(Given records):
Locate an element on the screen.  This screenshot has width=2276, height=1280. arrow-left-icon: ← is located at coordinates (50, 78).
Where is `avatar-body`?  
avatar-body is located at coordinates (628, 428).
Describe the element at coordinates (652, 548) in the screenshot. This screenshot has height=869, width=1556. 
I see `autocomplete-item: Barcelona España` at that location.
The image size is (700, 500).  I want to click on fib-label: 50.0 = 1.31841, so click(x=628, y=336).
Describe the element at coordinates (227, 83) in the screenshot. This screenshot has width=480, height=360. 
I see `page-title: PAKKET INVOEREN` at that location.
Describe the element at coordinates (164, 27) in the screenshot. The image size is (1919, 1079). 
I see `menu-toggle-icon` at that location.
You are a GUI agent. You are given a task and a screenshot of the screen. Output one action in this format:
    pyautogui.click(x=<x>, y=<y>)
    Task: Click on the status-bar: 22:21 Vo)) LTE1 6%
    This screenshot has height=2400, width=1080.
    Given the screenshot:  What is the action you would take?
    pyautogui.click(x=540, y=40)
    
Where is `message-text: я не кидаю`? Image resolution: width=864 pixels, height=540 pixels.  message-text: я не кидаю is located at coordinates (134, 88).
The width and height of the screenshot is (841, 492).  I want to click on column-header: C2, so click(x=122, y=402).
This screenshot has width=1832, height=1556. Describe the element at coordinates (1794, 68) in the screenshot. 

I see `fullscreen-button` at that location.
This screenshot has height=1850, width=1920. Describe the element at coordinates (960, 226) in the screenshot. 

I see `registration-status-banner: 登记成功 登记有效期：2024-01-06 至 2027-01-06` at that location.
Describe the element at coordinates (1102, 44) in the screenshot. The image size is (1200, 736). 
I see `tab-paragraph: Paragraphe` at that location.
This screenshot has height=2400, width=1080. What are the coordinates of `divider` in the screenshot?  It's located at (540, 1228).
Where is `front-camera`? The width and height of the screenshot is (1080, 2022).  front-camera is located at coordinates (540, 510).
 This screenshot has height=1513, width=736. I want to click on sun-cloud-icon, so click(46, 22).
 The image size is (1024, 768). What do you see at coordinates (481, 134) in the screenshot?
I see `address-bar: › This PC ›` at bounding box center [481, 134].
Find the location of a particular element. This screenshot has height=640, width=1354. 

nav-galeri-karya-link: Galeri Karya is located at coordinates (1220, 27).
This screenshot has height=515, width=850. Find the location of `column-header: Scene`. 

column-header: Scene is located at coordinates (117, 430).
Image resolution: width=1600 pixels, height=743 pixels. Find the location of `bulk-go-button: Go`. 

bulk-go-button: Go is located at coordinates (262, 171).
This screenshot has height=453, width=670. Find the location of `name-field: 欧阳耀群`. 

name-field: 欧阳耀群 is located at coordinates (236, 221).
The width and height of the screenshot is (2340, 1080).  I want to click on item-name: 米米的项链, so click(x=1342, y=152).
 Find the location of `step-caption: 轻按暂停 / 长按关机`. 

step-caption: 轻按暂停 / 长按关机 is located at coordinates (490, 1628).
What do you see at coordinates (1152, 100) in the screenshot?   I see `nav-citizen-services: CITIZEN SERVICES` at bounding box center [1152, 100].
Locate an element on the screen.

(To do): Please show every line of the records above that contains the string "What", treating uppercase and lowercase as different.

(Solution for this task):
    Given the screenshot:  What is the action you would take?
This screenshot has height=2400, width=1080. What are the coordinates of `divider` in the screenshot?  It's located at (540, 1228).
 The image size is (1024, 768). What do you see at coordinates (481, 134) in the screenshot?
What do you see at coordinates (1152, 100) in the screenshot?   I see `nav-citizen-services: CITIZEN SERVICES` at bounding box center [1152, 100].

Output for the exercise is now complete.